Inner8 is a recently launched social-stock picking service. CEO Doug Doyle says the company's mission is to provide an online alternative to the traditional investment advisor, who, he says, typically underperforms the market at large. Obviously, that's never been more true than in recent days, making Doyle's goal to, "steal share from the advice industry," quite modest. If, that is, there remains any industry to steal share from.

Inner8 is indeed a good source of investment ideas, but it's no replacement for an advisor. It's too technical and too involved. You can't just put your money in its hands and walk away. Not that you should do that with an advisor, either, but if the goal is to provide users with the same appearance of full-service management that they get with personal advisors, Inner8 is a failure.

This investor, whose investing style is a 99 percent match with mine, is only 25 percent accurate in his predictions. Maybe I need to take advice from people with different mindsets.

But it is a solid stock community, and worth exploring by anyone who is fed up with either advisors or with the current tools for selecting investments, and who realizes that they would do well to spend some time with their money if they want it to work for them.

The site has two main feature areas. First, it's a social stock site. You tell the service what your investing profile is like (though a questionnaire) and it will find other users who are similar to you. Then you can see what they're recommending. You can also have it select the users who are the most unlike you, if you're looking for a fresh perspective.

Second, it's a prediction market. But its mechanics are greatly simplified from most other prediction markets, where you wager fake money on real outcomes and where the best performers are the ones who have won most of these virtual bucks. In Inner8, you select a stock, and then, from a slider, predict the price of it one month out. The system tracks your performance and calculates your accuracy score over time. Doyle says it's a better system than the standard social stock site method of rating users' portfolios based on ROI, since those can be heavily skewed by hail-Mary investments that happen to strike it big. I agree in principle, although I do like to take advice from investors with skin in the game, and Inner8 doesn't yet connect to real portfolios at all.

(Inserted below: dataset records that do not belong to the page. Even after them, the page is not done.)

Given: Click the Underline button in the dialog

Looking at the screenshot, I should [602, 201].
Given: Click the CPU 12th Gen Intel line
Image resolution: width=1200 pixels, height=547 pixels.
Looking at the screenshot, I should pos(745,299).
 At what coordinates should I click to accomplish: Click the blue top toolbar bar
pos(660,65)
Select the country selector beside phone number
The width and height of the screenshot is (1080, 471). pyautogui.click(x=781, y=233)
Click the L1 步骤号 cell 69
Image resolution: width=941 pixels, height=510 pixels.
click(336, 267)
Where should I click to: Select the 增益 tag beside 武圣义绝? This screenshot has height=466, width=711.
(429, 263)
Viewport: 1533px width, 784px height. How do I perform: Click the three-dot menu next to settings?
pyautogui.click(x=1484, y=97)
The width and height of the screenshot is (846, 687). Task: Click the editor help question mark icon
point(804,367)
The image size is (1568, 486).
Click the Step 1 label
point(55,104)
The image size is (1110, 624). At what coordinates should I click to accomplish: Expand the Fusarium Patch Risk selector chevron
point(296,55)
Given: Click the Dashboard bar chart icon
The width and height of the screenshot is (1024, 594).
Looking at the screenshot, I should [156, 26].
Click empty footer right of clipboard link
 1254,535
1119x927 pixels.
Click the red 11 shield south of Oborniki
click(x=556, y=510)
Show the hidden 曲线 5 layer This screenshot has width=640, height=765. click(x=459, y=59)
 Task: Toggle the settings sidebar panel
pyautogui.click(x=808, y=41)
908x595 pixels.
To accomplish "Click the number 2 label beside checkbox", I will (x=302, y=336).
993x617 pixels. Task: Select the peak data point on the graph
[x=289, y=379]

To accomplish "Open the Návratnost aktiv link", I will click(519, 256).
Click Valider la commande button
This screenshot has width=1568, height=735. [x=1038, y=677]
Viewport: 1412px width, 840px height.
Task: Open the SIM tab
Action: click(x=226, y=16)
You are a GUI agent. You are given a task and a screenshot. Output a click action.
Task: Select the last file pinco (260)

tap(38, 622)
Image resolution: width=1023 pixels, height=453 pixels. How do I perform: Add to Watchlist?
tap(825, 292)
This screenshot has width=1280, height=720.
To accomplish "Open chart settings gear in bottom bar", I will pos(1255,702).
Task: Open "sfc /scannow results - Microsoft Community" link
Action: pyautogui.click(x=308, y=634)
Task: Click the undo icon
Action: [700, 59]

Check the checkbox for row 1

Inner8 is well structured, although too technical and complex for the intended audience, in my opinion. Still, if it collects a solid community of users it will reward them with good advice. People who have money in the market have a responsibility to that money to play a more active role in its management than the advice community encourages, so Doyle struck a chord with me when he said, "It genuinely pisses us off, the good money that people are spending on financial advice. And it's not helping." To that end, Inner8 is a good service for the times.

The product will be pitched at the Finovate conference about online financial tools in New York next week. It should be a rockin' good time. A paid version with additional features (I'm predicting portfolio tracking and real-time stock data) is scheduled for 90 days from now.

There is useful and interesting data on the Inner8 stock pages.